# EXERCISE REQUIREMENTS:
Beneath this line are the data; copy exactly the part of them that opens with the line containing "Screen dimensions: 1316x899" and closes with the line containing "Open the calendar picker for Von date", and only that part.

# PROVIDED INFORMATION:

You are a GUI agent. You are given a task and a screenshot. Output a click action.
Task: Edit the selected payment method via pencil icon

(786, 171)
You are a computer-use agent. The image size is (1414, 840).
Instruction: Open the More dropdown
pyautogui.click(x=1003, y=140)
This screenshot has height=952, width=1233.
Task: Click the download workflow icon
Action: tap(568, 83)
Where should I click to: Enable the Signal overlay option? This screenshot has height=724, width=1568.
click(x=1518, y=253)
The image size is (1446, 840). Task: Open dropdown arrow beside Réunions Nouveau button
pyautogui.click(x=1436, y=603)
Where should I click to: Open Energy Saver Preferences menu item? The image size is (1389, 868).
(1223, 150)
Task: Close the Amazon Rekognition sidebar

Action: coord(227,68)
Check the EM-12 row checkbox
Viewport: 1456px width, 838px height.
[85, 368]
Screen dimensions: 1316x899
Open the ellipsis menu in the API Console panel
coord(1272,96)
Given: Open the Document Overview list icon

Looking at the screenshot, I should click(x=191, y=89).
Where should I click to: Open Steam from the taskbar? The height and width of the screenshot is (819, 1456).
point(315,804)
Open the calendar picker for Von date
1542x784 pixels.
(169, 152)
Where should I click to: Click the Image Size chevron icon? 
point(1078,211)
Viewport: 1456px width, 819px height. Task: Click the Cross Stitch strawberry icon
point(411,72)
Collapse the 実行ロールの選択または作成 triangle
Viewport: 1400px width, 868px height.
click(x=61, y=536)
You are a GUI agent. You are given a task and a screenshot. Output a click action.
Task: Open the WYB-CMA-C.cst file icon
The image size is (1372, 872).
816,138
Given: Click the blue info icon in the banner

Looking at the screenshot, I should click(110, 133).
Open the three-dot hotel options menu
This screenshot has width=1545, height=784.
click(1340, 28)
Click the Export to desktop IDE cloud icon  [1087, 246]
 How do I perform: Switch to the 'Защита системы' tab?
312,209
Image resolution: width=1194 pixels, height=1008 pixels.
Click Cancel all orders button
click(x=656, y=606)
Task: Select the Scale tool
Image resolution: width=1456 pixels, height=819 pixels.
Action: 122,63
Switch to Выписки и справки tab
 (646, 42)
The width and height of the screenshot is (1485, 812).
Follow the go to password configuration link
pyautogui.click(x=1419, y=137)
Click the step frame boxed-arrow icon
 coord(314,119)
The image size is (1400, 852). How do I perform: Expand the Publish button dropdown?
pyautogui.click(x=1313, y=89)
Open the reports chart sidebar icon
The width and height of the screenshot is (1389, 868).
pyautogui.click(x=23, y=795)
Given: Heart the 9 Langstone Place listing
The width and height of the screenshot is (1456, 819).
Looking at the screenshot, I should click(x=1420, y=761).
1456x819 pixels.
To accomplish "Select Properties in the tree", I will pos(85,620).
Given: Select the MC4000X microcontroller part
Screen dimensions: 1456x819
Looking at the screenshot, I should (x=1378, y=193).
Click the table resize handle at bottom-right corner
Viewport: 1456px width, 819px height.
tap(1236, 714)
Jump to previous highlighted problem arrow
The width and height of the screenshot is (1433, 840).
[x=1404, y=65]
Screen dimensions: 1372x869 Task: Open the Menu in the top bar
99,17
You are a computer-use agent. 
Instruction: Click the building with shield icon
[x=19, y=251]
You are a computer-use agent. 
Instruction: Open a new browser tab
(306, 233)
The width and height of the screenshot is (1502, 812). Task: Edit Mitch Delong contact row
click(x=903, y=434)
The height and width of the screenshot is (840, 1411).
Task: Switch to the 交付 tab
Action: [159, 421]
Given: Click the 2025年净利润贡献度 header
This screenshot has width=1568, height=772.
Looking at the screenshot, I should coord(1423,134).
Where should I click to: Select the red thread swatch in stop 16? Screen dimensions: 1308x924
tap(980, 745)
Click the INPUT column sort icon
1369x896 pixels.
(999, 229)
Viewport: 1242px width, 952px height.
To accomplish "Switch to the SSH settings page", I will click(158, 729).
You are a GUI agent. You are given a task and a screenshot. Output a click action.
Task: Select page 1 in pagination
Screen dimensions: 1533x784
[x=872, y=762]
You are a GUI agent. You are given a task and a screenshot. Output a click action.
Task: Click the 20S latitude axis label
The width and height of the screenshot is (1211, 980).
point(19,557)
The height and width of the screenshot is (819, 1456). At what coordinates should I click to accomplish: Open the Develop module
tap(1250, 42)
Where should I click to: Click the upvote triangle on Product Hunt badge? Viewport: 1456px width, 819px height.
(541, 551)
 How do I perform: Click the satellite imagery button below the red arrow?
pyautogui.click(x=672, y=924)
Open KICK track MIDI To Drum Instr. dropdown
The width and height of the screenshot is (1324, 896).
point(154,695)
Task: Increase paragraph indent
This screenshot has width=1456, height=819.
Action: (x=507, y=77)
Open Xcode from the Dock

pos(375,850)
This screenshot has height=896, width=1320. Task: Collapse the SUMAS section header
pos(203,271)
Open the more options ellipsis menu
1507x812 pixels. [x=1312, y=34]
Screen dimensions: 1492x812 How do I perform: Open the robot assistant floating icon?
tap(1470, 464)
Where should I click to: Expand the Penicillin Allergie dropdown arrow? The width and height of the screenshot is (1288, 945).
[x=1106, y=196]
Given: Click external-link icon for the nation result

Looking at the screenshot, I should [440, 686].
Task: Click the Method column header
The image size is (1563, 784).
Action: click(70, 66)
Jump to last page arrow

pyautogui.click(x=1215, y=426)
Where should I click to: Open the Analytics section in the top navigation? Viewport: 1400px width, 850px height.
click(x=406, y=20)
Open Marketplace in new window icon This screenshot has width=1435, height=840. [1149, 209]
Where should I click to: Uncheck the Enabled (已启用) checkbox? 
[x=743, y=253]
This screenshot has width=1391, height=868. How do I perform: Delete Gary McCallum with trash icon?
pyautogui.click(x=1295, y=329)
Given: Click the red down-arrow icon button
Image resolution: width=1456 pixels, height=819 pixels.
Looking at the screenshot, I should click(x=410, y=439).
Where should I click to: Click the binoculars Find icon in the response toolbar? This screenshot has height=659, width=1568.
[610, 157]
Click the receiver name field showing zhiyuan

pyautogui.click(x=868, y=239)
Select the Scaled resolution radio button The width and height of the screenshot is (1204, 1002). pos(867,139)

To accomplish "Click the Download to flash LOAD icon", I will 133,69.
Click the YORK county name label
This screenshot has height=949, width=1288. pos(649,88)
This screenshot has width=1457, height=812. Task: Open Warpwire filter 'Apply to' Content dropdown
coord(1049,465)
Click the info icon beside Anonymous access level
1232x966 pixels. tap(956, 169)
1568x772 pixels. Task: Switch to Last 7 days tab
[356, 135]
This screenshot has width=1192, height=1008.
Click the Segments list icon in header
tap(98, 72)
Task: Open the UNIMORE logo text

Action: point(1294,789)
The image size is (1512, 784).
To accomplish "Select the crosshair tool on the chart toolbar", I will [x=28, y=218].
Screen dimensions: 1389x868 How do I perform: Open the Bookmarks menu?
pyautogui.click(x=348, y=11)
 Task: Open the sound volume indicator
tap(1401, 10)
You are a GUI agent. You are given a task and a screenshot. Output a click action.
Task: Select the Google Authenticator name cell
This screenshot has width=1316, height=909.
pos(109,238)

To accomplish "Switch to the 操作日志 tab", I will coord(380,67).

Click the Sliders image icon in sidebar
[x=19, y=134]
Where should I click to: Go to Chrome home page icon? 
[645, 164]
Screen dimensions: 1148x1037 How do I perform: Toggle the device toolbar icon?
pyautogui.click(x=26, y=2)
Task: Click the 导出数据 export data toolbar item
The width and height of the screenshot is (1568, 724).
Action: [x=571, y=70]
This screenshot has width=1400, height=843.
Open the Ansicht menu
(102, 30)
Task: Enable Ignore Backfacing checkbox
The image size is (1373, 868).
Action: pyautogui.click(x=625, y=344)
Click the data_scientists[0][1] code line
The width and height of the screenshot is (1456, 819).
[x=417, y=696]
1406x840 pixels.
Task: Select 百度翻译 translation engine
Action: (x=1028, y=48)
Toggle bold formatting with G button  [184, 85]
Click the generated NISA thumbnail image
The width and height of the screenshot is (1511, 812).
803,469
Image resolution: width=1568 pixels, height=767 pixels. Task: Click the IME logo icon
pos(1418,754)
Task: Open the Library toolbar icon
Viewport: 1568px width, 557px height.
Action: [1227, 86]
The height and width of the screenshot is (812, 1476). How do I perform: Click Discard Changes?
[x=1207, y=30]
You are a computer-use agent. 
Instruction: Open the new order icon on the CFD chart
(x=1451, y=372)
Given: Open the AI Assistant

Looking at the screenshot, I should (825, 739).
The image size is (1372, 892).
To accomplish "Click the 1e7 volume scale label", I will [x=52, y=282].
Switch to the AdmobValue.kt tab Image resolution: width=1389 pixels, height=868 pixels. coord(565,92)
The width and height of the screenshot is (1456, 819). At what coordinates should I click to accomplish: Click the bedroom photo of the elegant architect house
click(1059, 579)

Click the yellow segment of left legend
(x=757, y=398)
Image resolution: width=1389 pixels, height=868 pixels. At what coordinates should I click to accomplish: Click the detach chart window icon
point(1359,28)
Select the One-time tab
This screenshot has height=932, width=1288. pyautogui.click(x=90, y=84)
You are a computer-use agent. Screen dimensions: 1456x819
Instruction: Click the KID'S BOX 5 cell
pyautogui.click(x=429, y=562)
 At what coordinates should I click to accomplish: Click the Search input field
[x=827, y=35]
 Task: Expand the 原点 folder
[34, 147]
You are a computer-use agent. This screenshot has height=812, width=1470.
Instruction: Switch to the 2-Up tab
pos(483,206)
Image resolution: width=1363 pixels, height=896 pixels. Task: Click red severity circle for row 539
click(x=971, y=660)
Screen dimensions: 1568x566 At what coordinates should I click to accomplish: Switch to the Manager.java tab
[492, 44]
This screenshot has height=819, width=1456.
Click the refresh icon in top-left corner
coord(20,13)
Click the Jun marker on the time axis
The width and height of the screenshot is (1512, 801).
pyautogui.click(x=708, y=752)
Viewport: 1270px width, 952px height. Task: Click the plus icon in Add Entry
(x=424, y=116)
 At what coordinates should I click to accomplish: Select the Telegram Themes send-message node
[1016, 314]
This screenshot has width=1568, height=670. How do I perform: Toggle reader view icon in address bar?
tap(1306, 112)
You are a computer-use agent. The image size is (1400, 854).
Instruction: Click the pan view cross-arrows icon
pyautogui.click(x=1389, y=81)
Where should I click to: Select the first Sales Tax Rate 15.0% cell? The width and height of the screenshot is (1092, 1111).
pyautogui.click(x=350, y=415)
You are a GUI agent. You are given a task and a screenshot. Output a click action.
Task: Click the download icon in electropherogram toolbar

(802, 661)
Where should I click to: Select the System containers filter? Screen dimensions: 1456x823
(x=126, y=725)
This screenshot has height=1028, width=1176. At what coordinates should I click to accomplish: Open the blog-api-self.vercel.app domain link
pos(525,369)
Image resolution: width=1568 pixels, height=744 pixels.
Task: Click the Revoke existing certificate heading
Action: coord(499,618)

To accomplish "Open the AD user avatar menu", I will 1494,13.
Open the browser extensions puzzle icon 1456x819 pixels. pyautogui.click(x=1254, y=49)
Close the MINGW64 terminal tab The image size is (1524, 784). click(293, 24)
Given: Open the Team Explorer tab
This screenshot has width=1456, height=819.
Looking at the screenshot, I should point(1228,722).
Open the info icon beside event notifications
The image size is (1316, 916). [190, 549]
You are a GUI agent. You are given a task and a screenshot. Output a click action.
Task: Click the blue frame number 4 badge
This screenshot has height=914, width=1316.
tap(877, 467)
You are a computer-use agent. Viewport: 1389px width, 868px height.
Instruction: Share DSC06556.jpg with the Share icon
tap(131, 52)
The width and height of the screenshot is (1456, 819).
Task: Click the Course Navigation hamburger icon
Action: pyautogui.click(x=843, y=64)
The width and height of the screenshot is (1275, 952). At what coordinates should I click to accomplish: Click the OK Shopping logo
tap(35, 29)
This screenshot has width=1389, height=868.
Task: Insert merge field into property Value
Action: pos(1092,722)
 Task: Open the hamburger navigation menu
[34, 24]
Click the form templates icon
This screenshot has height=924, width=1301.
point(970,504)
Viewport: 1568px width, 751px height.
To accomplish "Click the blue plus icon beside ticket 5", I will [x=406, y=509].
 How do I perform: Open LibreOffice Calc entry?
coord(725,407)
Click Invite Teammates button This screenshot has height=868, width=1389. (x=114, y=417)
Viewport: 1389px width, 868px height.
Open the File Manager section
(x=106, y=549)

# EXERCISE OUTPUT:
Screen dimensions: 1316x899
Open the ellipsis menu in the API Console panel
coord(1272,96)
Given: Open the Document Overview list icon

Looking at the screenshot, I should click(x=191, y=89).
Where should I click to: Open Steam from the taskbar? The height and width of the screenshot is (819, 1456).
point(315,804)
Open the calendar picker for Von date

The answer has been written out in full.